As to the application’s features: the main page is set up in a good, clear style and harbours only a few options and functions: the StumbleUpon button, the option to ‘explore an interest’, favourite interests and the different stumble modes.
StumbleUpon harbours its own social network. There is an option to follow other users whose interests correspond with yours.
Once you’ve started stumbling you can share your findings with others if you so wish (via email, Facebook, etc.), you can evaluate pages, use Read It to bookmark them or check out what kind of score a page has received.
While all of the above is great, there’s room for improvement where some of the features are concerned. For instance, you can review your history, but you can’t sort it by field of interest or date. A bigger bone of contention: we used several devices to test this application for you and on some of them (Desire, Gio) it wasn’t possible to access the options; this had nothing to do with the root system. The app’s performance on the 3G was by no means stellar, either. Everything ran smoothly on the Sensation and S2, on the other hand.
Finally, I don’t get why StumbleUpon has to remain activated permanently. It could have something to do with incoming messages. This aspect has received a lot of criticism in the Market comments.
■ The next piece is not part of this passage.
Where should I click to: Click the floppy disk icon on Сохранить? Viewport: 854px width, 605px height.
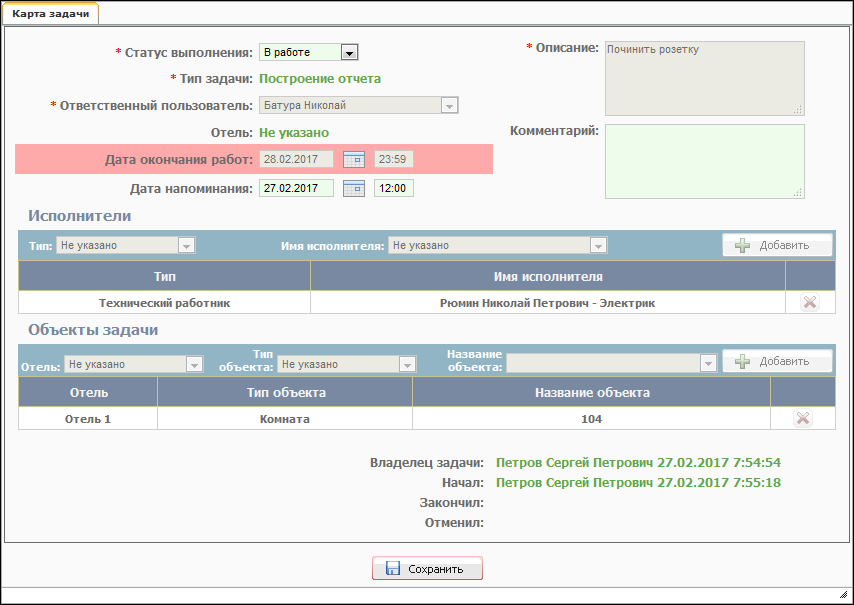click(393, 569)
I would recommend StumbleUpon to all users that enjoy browsing, reading and discovering new things. It’s the kind of application I personally love and it has helped me bridge many a dull hour.
Screen & Controls
StumbleUpon has a great design: it’s not too simplistic yet still easy and intuitive to use. On the downside, swiping is not as fluid as one might hope: there’s quite a bit of lagging and hence the option is not as much fun to use as hitting the ‘Stumble’ button.
Speed & Stability
I adressed the fact that StumbleUpon’s option menu crashes on some devices, and force close occurred on several devices throughout our test runs, so even though the crashing is the only negative aspect to the app’s speed and stability we won’t award more than three stars in this category.
StumbleUpon is available for free from the Android Market. Ad banners are integrated in the form of content, and the content often compliments the user’s own fields of interest.